Doors opened and closed above them, and feet thundered down the stairs, accompanied by talk and laughter.
“We’d like to come in and speak to Miss Chamberlain,” Kovac said.
“She’s resting. She’s had a rough day.”
Taylor had the better angle to see into the apartment. He was looking past Sato, his suspicions rising just as Kovac’s were. For all they knew, Sato had massacred the Chamberlains and had come here to cross the daughter off the list.
“Yeah, well, I’m afraid we have to insist,” Kovac said. “We have a few questions we need answered.”
“She just lost her parents. This can’t wait until tomorrow?”
“No. It can’t,” Kovac said firmly.
Sato frowned, not moving from the doorway. A woman’s voice came from somewhere behind him.
“Ken? Who is it?”
“The police. They want to speak to you.”
“Oh, we’ll want to speak to you, too, Professor,” Kovac said. “You being so close to the family and all.”
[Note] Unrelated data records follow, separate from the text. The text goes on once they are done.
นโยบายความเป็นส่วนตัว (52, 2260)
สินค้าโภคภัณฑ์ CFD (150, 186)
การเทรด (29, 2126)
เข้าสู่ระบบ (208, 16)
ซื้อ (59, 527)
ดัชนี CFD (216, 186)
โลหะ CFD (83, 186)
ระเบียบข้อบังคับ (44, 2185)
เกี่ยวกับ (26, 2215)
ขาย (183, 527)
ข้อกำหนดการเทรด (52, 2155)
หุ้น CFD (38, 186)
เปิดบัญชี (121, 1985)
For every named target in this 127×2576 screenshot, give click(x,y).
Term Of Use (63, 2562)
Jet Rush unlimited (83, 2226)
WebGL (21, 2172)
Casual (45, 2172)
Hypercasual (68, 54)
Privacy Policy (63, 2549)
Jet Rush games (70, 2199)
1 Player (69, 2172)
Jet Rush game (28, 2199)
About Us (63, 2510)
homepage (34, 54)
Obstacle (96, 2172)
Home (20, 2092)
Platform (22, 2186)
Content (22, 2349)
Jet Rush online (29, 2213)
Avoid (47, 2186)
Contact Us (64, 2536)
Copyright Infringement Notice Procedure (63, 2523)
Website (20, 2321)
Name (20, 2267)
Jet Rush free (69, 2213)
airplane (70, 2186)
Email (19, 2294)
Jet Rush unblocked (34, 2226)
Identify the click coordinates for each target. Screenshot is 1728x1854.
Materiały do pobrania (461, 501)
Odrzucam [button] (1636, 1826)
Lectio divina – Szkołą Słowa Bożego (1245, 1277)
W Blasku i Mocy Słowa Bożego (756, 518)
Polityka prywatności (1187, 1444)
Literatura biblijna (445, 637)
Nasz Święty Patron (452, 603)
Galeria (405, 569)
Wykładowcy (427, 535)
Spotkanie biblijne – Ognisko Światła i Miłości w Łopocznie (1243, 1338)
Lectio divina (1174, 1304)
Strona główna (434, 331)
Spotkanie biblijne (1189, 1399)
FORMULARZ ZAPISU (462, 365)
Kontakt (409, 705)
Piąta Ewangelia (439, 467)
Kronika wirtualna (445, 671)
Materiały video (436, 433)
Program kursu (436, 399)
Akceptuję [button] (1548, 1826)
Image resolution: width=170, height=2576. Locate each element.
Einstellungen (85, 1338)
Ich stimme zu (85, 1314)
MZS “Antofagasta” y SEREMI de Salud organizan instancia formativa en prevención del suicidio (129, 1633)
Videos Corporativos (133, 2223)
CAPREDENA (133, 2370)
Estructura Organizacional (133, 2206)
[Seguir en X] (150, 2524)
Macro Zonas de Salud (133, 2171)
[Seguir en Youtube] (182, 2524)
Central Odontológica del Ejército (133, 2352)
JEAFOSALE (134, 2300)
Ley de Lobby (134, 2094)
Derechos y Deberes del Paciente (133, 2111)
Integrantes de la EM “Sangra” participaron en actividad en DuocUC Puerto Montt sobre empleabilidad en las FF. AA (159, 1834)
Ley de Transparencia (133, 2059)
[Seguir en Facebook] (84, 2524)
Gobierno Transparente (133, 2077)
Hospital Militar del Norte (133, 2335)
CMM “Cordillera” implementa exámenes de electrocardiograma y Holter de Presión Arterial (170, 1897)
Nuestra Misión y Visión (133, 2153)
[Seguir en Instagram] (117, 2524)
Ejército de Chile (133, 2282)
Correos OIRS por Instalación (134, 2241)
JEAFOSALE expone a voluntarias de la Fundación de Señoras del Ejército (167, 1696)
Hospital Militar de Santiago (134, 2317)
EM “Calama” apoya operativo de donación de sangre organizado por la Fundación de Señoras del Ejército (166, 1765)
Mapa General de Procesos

Unhappy, Sato stepped back and motioned them inside. He was dressed in jeans and a long-sleeve Henley T-shirt that skimmed broad shoulders and a tapered waist. No bow tie, no tweed jacket. His Clark Kent glasses only made him look hipper. His thick black hair was shaved close on the sides of his head, and left long on top, to spill across his forehead. The sleeves of his shirt were pushed halfway up to his elbows, revealing intricate sleeves of tattoos on both forearms.
Diana Chamberlain was taller than Sato by several inches. She had to be close to six feet, an angular, athletic-looking girl in her mid-twenties with tumbling waves of streaky blonde hair. Her face was an interesting oval of slightly asymmetrical features. A bump on the bridge of her nose suggested it had been broken once. Her eyes and nose were red and puffy, presumably from crying.
Kovac introduced himself and Taylor. She looked Taylor up and down like he might be on the menu for dinner.
“We’re sorry for your loss, Miss Chamberlain,” Taylor said.
“We’re sorry about the way you found out, too,” Kovac added. “The media ran with the story before we could stop them.”
“Was it true?” she asked. She backed up to a sagging couch and curled her long legs beneath her like a foal, settling back into a corner and pulling a blanket around her shoulders. She never took her eyes off Taylor. “What they said about my parents being attacked with a sword—is that true?”
There was no emotion in her voice as she asked, no fear, no horror at the idea. Nothing but morbid curiosity.
“There was evidence to suggest that, yes,” Taylor said.
“That’s so terrible,” she said, wide-eyed. “With one of Daddy’s swords?”
“We can’t really get into those details yet,” Kovac said.
The apartment smelled of weed and incense. Everything in it looked thirdhand and worn out. The sink and counter of the kitchenette were piled with dirty dishes. It was a far cry from the home the girl’s parents had died in.